課題内容: データのうち、「logo」という文字列を含む行の数を、数字だけで示せ。

クリック対象のデータ:
□ □ □ □

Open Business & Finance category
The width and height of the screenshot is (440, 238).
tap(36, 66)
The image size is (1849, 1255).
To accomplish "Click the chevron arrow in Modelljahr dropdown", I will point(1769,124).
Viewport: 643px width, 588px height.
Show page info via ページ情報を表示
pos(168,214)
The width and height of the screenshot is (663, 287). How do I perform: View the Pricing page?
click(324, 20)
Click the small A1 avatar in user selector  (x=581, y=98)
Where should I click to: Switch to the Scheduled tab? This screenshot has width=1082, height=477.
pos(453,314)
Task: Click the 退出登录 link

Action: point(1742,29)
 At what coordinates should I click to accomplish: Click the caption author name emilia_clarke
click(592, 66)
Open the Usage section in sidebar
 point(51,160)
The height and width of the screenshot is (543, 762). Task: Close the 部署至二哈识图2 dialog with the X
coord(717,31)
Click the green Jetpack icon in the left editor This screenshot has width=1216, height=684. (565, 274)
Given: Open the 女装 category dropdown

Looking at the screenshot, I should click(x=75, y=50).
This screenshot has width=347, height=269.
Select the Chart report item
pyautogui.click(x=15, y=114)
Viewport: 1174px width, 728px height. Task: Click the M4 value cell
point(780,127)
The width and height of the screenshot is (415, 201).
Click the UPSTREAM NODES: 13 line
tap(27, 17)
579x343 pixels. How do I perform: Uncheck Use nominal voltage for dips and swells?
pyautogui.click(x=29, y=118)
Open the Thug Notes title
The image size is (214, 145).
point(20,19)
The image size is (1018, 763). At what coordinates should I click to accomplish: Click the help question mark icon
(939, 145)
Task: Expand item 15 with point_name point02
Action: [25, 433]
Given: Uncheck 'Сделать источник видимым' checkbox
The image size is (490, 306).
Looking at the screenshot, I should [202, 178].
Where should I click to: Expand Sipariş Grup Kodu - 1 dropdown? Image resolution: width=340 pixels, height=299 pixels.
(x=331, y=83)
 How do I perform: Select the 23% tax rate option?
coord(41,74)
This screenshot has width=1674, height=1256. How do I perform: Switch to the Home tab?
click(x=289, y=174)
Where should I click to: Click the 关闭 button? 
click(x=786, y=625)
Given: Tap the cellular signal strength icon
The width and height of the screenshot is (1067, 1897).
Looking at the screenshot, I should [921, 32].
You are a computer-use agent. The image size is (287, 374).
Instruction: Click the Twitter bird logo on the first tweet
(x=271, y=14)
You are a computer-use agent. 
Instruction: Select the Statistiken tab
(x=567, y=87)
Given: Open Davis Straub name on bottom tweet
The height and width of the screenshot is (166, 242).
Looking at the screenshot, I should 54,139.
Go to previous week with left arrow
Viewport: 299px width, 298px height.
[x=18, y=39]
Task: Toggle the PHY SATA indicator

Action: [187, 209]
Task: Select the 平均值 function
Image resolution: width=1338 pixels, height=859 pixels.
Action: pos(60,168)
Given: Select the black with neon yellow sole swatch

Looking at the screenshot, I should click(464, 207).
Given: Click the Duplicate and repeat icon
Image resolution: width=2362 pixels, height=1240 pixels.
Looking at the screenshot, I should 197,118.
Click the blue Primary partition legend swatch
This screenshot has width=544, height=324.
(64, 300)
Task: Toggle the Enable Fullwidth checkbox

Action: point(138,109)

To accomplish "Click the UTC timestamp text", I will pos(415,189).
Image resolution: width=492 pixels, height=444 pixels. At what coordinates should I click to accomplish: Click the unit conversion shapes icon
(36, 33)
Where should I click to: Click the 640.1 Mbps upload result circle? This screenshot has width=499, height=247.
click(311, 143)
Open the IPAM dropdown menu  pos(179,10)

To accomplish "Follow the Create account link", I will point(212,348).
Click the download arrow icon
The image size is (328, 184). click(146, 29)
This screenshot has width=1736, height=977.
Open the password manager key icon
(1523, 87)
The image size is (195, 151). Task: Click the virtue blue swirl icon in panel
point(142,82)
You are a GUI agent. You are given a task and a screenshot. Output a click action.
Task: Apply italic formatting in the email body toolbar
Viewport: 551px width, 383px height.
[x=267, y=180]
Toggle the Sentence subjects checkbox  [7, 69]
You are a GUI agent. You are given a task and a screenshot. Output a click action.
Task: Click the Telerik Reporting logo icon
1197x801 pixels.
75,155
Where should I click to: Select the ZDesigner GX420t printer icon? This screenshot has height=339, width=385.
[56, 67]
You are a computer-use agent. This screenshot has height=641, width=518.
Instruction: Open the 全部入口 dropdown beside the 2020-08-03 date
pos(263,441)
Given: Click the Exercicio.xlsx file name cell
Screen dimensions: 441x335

□ □ □ □

解答: 2